No deja de ser paradójico que, en el misma semana en la que se ha presumido del funcionamiento independiente de las instituciones, por aquéllos, como el Gobierno, para protegerse del caso Rato, el principal partido de la oposición, el PSOE, mantiene el silencio cuando sus más altos representantes en Andalucía, los dos antiguos Presidentes autonómicos y otros altos cargos, como consecuencia del aforamiento, prestan testimonio ante el Tribunal Supremo y, todos, al unísono, en una clara estrategia defensiva, alegan su desconocimiento sobre los informes de la Intervención General de la Junta de Andalucía que alertaban de las irregularidades cometidas en relación con los casos de los ERE y los cursos de formación.
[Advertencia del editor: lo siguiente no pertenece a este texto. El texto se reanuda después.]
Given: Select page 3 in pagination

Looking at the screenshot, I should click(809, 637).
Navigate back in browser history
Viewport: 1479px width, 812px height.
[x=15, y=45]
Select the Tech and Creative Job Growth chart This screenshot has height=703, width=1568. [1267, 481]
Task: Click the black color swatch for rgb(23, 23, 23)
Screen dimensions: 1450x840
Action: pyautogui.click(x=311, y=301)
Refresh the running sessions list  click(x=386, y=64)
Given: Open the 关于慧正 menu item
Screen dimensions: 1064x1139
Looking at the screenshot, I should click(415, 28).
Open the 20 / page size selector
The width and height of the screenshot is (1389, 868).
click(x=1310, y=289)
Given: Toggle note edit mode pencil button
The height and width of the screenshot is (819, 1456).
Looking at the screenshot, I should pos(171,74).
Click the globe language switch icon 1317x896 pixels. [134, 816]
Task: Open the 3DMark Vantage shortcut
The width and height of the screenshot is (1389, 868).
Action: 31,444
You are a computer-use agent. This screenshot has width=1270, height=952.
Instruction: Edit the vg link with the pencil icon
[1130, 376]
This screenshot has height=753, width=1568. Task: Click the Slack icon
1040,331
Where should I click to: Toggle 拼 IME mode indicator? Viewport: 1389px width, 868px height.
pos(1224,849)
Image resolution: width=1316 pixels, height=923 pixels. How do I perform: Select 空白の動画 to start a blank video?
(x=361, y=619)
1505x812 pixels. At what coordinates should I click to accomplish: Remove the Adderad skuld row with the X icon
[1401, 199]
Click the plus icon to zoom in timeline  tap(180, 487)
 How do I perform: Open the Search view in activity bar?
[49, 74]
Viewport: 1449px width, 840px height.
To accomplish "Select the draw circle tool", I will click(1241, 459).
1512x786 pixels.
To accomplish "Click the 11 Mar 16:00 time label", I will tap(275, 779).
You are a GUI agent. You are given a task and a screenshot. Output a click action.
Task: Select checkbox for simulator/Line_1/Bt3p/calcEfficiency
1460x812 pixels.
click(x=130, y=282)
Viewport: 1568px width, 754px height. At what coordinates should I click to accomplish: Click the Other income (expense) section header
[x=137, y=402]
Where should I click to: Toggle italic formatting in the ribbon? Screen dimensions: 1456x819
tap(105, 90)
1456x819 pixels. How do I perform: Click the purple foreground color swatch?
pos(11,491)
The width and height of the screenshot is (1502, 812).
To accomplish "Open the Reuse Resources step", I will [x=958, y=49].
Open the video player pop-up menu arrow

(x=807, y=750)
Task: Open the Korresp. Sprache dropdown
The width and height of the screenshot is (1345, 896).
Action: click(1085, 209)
Es irónico, la institución de control actuó con independencia, objetividad y sometimiento a la Ley, pero los políticos no se enteraron de nada. De nada. Las instituciones funcionaron, pero la política no se quiso enterar. Porque era la que alimentaba las irregularidades. El descrédito de la política se ha convertido en el de las instituciones porque aquélla ha proyectado su halo sobre éstas. ¿Cómo se puede creer en su independencia? ¿que funcionan con imparcialidad? ¿que todo el mundo es igual? Nadie se lo puede creer porque el régimen político español se ha construido sobre la colonización partidista de las instituciones hasta el descrédito. No pueden ser el cortafuego de nada. Nadie se cree que sean independientes, imparciales, neutrales, … ni aún siéndolo. Ésta es la tragedia de España. La tragedia del Estado de Derecho es que ni actuando como tal, nadie se lo va a creer.